-- ABOUT THIS TASK --
Repeat the records below exactly, leaving out every picture.

-- EXTRACTED MATERIAL --
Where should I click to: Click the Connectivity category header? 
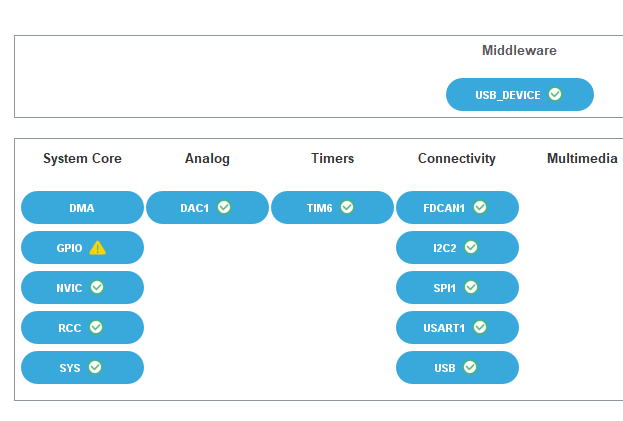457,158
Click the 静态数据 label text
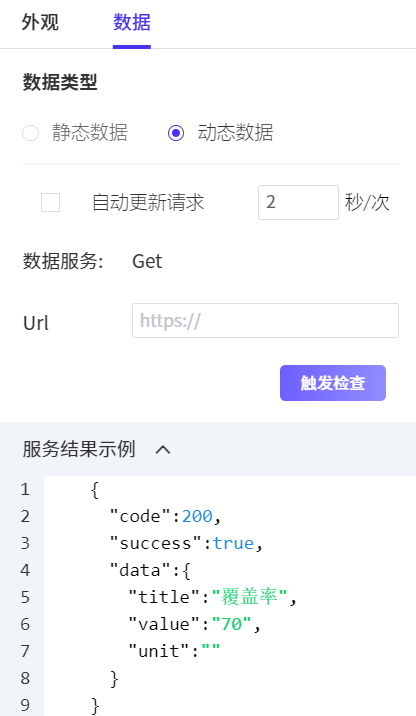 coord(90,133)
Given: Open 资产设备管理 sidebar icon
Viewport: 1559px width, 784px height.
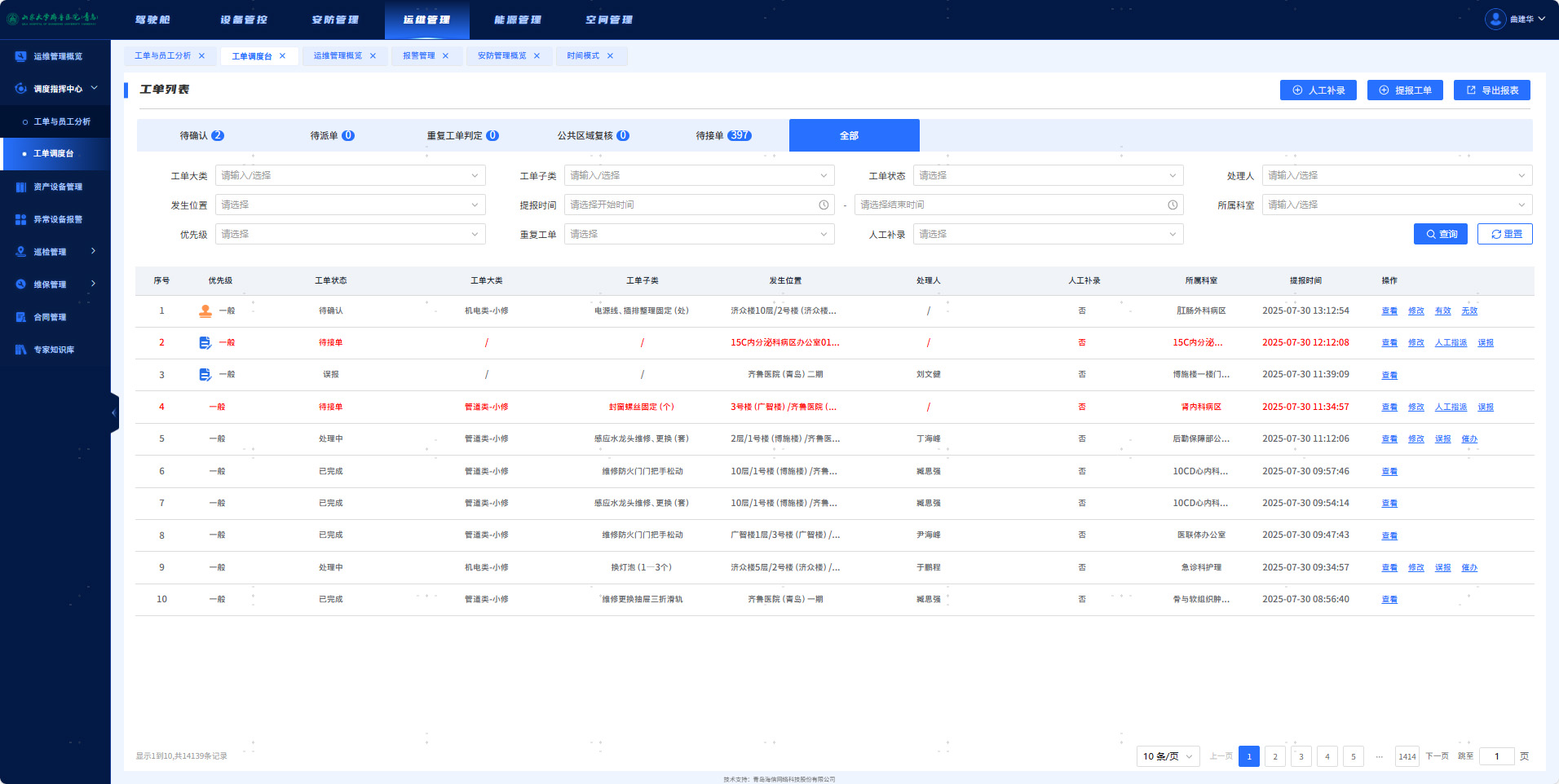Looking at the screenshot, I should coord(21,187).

-- RESULT FOR THIS EXERCISE --
Where should I click to: Click the Connectivity category header? 
457,158
Click the 静态数据 label text
 coord(90,133)
Given: Open 资产设备管理 sidebar icon
Viewport: 1559px width, 784px height.
Looking at the screenshot, I should coord(21,187).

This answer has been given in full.